**Your task:** Stop after the line that contains "The width and height of the screenshot is (477, 811).". Until then, retype each line of the entries exactly from the first one, skipping pictures.

Stored data entries:
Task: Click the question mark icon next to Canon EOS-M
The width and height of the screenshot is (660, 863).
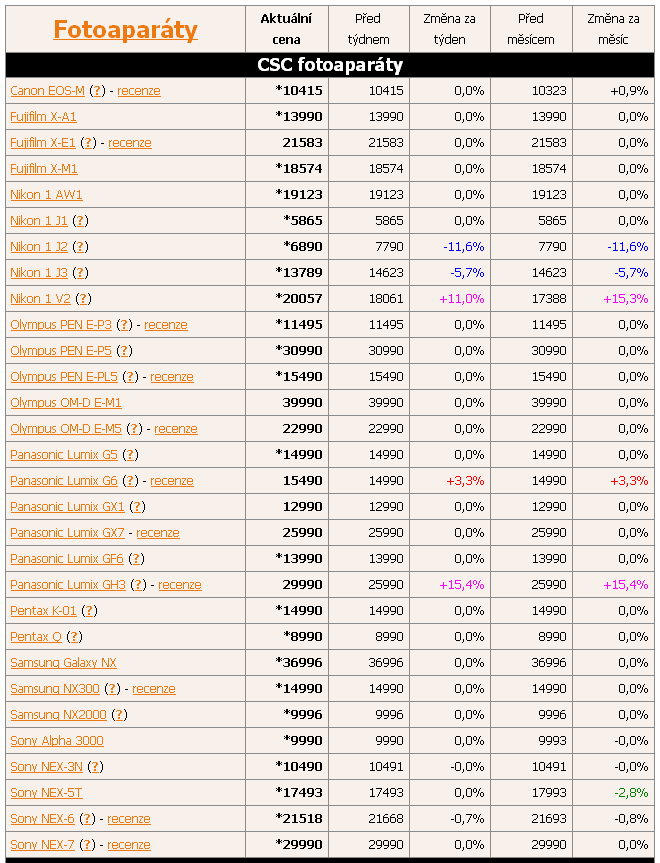Action: click(97, 91)
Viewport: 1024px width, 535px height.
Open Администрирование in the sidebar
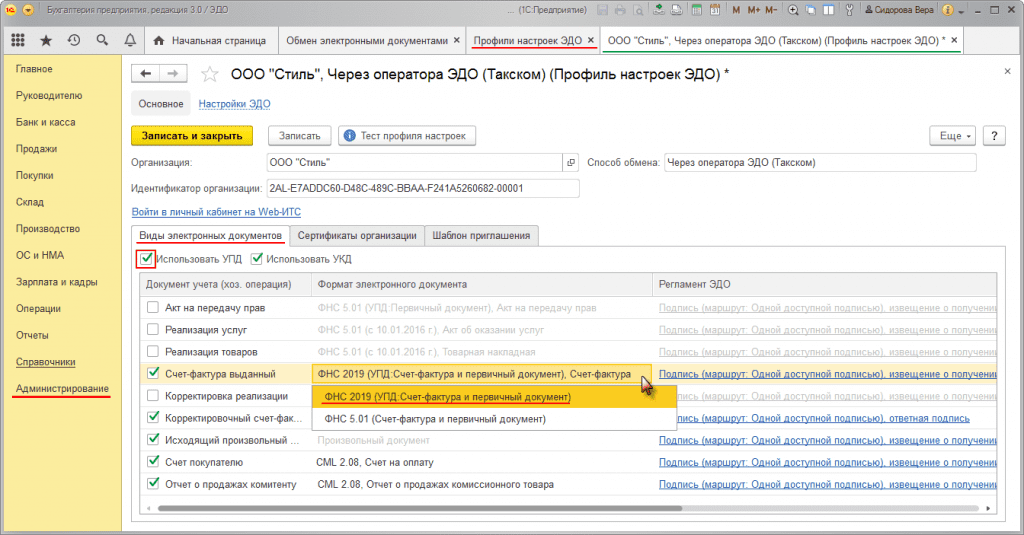pyautogui.click(x=62, y=389)

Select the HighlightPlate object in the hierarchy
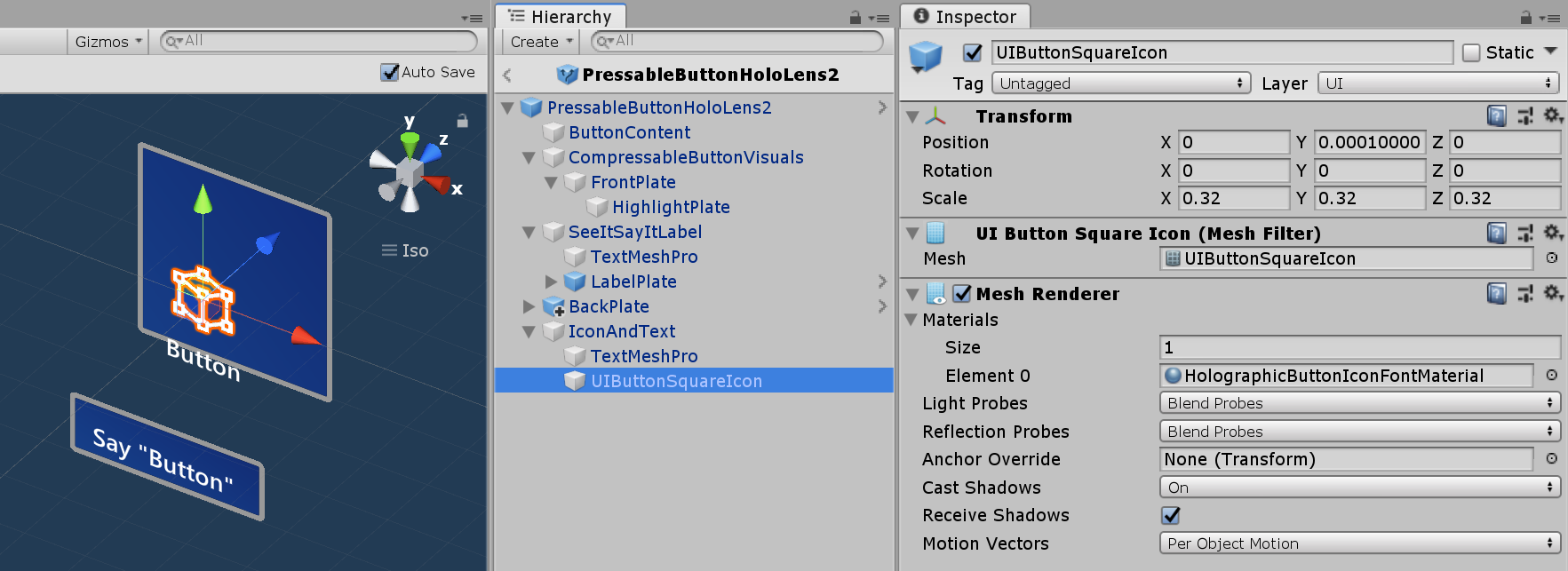671,207
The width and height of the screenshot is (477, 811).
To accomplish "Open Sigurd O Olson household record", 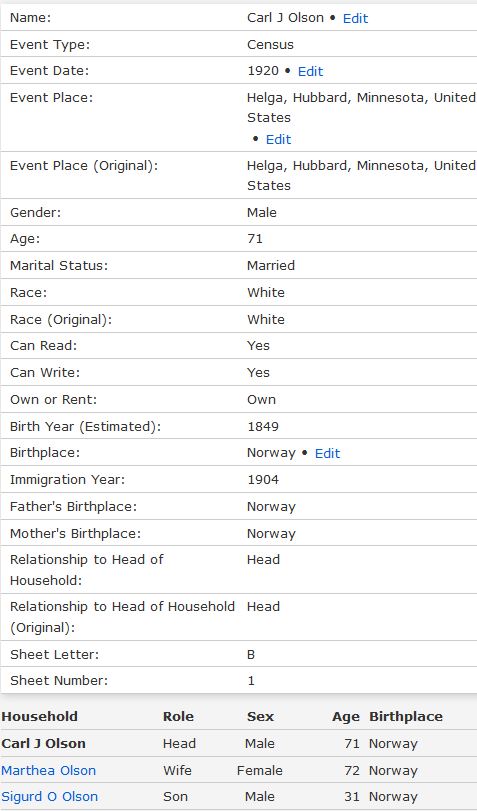I will click(50, 797).
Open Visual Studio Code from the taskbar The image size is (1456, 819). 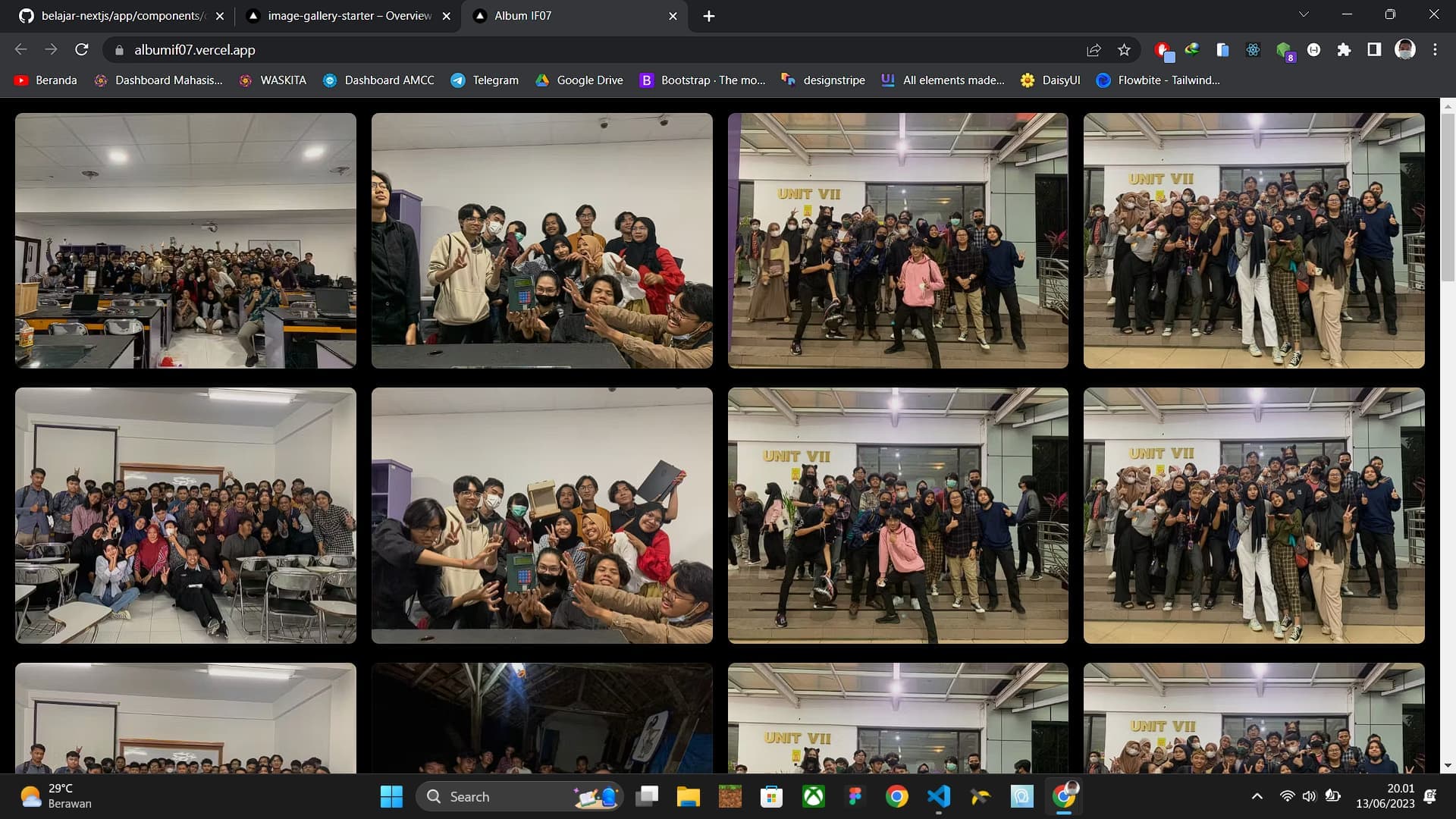tap(939, 796)
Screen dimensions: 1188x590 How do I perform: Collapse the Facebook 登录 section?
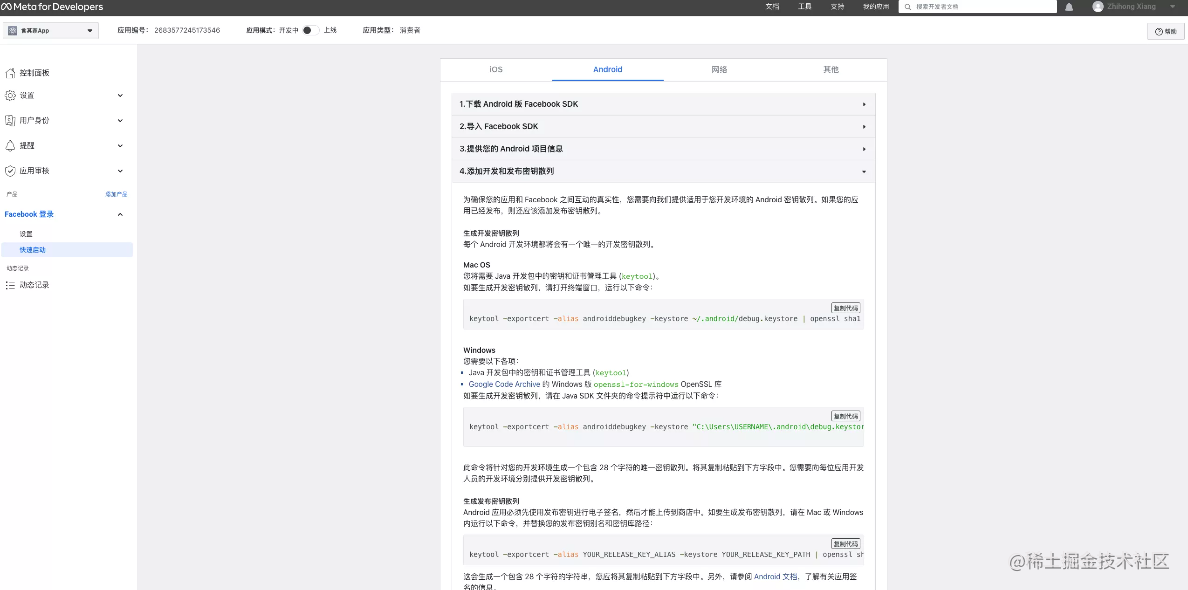click(x=119, y=214)
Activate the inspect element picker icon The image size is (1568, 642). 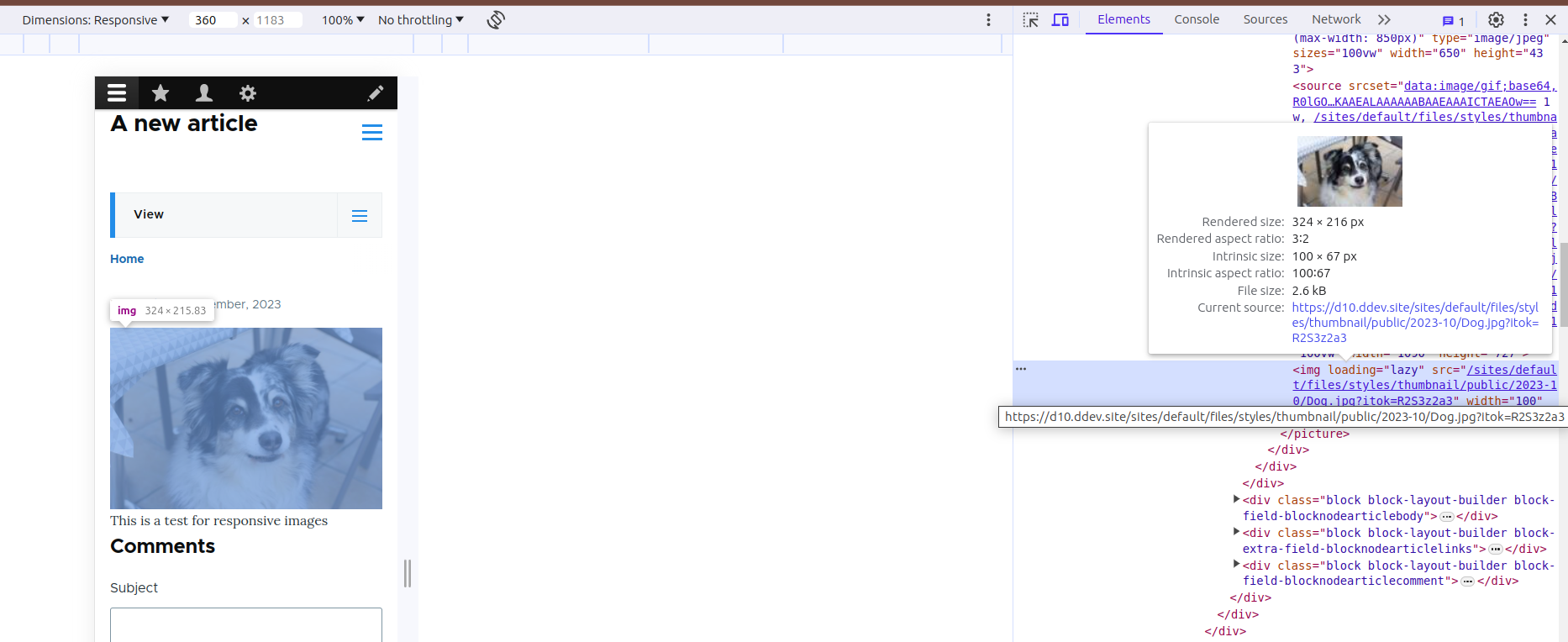click(1031, 19)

**Solution to this task:**
Task: Click the question mark icon next to Canon EOS-M
The width and height of the screenshot is (660, 863).
Action: click(97, 91)
Viewport: 1024px width, 535px height.
Open Администрирование in the sidebar
pyautogui.click(x=62, y=389)

Select the HighlightPlate object in the hierarchy
671,207
The width and height of the screenshot is (477, 811).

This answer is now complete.